Unidad Ejecutora - UE
congresos y reuniones científicas
CARDIAC APOPTOSIS IN THE PREDIABETIC HEART: CaMKII , Ca MISHANDLING AND MITOCHONDRIA DYSFUNCTION
SOMMESE L ; DEDMAN J; MATTIAZZI A; ZANUZZI C; KAETZEL M; PALOMEQUE J; FEDERICO M; PORTIANSKY E; WHERENS X
Congreso; ISHR XXIII World Congress; 2016
The mitochondria is a well-known intermediate of apoptosis, which is one of the more important steps leading to heart failure (HF). This disease occurs more frequently in people with type 2 diabetes than in the general population. However, cardiac apoptosis has not been previously evaluated at the prediabetic state. Since CaMKII is involved in cardiac apoptosis and Ca2+ mishandling, the aim of the present study was to evaluate the presence of cardiac apoptosis in a prediabetic model (PM) induced by a fructose-rich diet (FRD) in rats or mice and the putative link with CaMKII activity and mitochondria dysfunction. FRD rats showed decreased contractility (echocardiography) and increased CaMKII (P-CaMKII 191.6±18.3%), and ROS (185.4±28.6%) with respect to control diet (CD) rats (100%). Moreover, the apoptotic ratio Bax/Bcl2 increased in FRD vs CD rats (273.6±39.7%) as well as TUNEL positive nuclei. Mitochondria from FRD rats showed significant more swelling (DO 0.34±0.05 CD vs 0.53±0.03 FRD), enhanced mitochondria membrane depolarization and mitochondria Ca2+ content than CD rats. Moreover, myocytes from FRD rats significantly increased sarcoplasmic reticulum (SR) Ca2+ leak vs CD myocytes. In Wild Type (WT) mice, collagen type III increased in FRD (27.06±5.24%) with respect to CD (13.33±1.23%) hearts.
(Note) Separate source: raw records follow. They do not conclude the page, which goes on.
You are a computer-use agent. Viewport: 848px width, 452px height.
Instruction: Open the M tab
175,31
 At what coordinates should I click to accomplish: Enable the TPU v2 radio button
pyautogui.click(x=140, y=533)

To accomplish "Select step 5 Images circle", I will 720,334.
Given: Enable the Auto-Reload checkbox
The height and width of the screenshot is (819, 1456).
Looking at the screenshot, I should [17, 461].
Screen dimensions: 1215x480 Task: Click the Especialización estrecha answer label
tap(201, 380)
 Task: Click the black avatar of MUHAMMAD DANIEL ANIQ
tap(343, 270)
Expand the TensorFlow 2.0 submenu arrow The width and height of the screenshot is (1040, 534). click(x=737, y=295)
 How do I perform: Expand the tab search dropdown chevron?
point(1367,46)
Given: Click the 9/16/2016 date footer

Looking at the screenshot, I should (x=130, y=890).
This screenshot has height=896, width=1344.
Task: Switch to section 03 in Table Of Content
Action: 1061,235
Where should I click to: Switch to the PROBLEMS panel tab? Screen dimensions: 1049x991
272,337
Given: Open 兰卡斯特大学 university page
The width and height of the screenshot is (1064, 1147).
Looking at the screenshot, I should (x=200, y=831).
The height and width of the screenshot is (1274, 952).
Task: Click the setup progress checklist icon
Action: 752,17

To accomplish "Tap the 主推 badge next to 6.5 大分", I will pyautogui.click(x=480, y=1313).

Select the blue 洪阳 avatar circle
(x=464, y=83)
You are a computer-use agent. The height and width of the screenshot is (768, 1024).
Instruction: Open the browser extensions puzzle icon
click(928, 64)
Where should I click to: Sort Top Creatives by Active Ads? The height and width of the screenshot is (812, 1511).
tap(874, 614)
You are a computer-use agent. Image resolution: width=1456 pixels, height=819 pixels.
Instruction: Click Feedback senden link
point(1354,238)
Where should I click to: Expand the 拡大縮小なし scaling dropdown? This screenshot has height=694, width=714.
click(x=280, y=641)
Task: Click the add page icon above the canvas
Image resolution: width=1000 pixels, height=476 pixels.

FRD SR-AIP mice (which express the CaMKII autocamtide inhibitory peptide [AIP] at the SR membranes) showed less TUNEL positive nuclei and no change in collagen type III than FRD WT mice. Co-treatment with tempol, a membrane permeable ROS scavenger, decreased apoptosis, collagen type III as well as SR Ca2+ leak in FRD WT mice. Moreover, mitochondria swelling could be also prevented in S2814A mice, which ryanodine receptor (RyR2) cannot be phosphorylated by CaMKII. The results would indicate a causal link between CaMKII activation by increased ROS, SR Ca2+ leak produced by CaMKII-dependent phosphorylation of RyR2 and mitochondria damage induced by Ca2+ overload.